TASK STATEMENT: Switch "column header" to "column heading" everywhere in the records below, and give back every line with nothing else changed.

---------- SOURCE RECORDS

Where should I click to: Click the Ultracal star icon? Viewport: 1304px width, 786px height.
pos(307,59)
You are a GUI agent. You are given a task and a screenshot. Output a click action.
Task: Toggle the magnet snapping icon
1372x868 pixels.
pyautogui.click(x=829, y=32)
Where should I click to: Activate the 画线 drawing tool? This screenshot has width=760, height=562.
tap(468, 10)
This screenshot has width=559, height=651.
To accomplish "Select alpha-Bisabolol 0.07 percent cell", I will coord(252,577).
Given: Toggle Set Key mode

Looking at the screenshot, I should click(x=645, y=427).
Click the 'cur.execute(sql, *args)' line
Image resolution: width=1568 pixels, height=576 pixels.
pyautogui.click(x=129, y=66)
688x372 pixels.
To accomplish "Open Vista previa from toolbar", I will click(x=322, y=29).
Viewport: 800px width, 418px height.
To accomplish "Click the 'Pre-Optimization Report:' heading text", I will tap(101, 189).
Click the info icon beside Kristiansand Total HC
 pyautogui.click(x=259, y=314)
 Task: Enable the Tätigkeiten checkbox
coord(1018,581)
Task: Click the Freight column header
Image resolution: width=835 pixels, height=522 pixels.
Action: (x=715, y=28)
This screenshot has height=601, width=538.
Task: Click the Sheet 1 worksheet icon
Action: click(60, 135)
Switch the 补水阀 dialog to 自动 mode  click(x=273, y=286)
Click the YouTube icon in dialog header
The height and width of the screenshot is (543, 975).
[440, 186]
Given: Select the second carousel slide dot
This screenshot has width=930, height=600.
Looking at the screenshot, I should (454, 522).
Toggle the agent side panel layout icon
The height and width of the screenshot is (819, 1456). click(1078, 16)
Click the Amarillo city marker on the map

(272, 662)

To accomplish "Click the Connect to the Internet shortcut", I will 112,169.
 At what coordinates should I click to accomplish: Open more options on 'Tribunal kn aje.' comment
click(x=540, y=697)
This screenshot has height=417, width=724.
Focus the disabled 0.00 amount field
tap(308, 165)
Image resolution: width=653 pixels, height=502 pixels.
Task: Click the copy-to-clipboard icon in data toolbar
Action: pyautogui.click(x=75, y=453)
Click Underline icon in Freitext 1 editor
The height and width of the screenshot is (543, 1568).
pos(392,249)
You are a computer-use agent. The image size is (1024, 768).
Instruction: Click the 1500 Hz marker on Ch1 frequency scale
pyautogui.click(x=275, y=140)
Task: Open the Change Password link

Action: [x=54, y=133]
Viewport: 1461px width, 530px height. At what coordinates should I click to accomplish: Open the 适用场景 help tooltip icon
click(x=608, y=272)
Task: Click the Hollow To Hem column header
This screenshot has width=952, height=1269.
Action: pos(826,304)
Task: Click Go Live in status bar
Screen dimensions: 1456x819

--------------------

FULL OUTPUT:
Where should I click to: Click the Ultracal star icon? Viewport: 1304px width, 786px height.
pos(307,59)
You are a GUI agent. You are given a task and a screenshot. Output a click action.
Task: Toggle the magnet snapping icon
1372x868 pixels.
pyautogui.click(x=829, y=32)
Where should I click to: Activate the 画线 drawing tool? This screenshot has width=760, height=562.
tap(468, 10)
This screenshot has width=559, height=651.
To accomplish "Select alpha-Bisabolol 0.07 percent cell", I will coord(252,577).
Given: Toggle Set Key mode

Looking at the screenshot, I should click(x=645, y=427).
Click the 'cur.execute(sql, *args)' line
Image resolution: width=1568 pixels, height=576 pixels.
pyautogui.click(x=129, y=66)
688x372 pixels.
To accomplish "Open Vista previa from toolbar", I will click(x=322, y=29).
Viewport: 800px width, 418px height.
To accomplish "Click the 'Pre-Optimization Report:' heading text", I will tap(101, 189).
Click the info icon beside Kristiansand Total HC
 pyautogui.click(x=259, y=314)
 Task: Enable the Tätigkeiten checkbox
coord(1018,581)
Task: Click the Freight column heading
Image resolution: width=835 pixels, height=522 pixels.
Action: (x=715, y=28)
This screenshot has height=601, width=538.
Task: Click the Sheet 1 worksheet icon
Action: click(60, 135)
Switch the 补水阀 dialog to 自动 mode  click(x=273, y=286)
Click the YouTube icon in dialog header
The height and width of the screenshot is (543, 975).
[440, 186]
Given: Select the second carousel slide dot
This screenshot has width=930, height=600.
Looking at the screenshot, I should (454, 522).
Toggle the agent side panel layout icon
The height and width of the screenshot is (819, 1456). click(1078, 16)
Click the Amarillo city marker on the map

(272, 662)

To accomplish "Click the Connect to the Internet shortcut", I will 112,169.
 At what coordinates should I click to accomplish: Open more options on 'Tribunal kn aje.' comment
click(x=540, y=697)
This screenshot has height=417, width=724.
Focus the disabled 0.00 amount field
tap(308, 165)
Image resolution: width=653 pixels, height=502 pixels.
Task: Click the copy-to-clipboard icon in data toolbar
Action: pyautogui.click(x=75, y=453)
Click Underline icon in Freitext 1 editor
The height and width of the screenshot is (543, 1568).
pos(392,249)
You are a computer-use agent. The image size is (1024, 768).
Instruction: Click the 1500 Hz marker on Ch1 frequency scale
pyautogui.click(x=275, y=140)
Task: Open the Change Password link

Action: [x=54, y=133]
Viewport: 1461px width, 530px height. At what coordinates should I click to accomplish: Open the 适用场景 help tooltip icon
click(x=608, y=272)
Task: Click the Hollow To Hem column heading
This screenshot has width=952, height=1269.
Action: pos(826,304)
Task: Click Go Live in status bar
Screen dimensions: 1456x819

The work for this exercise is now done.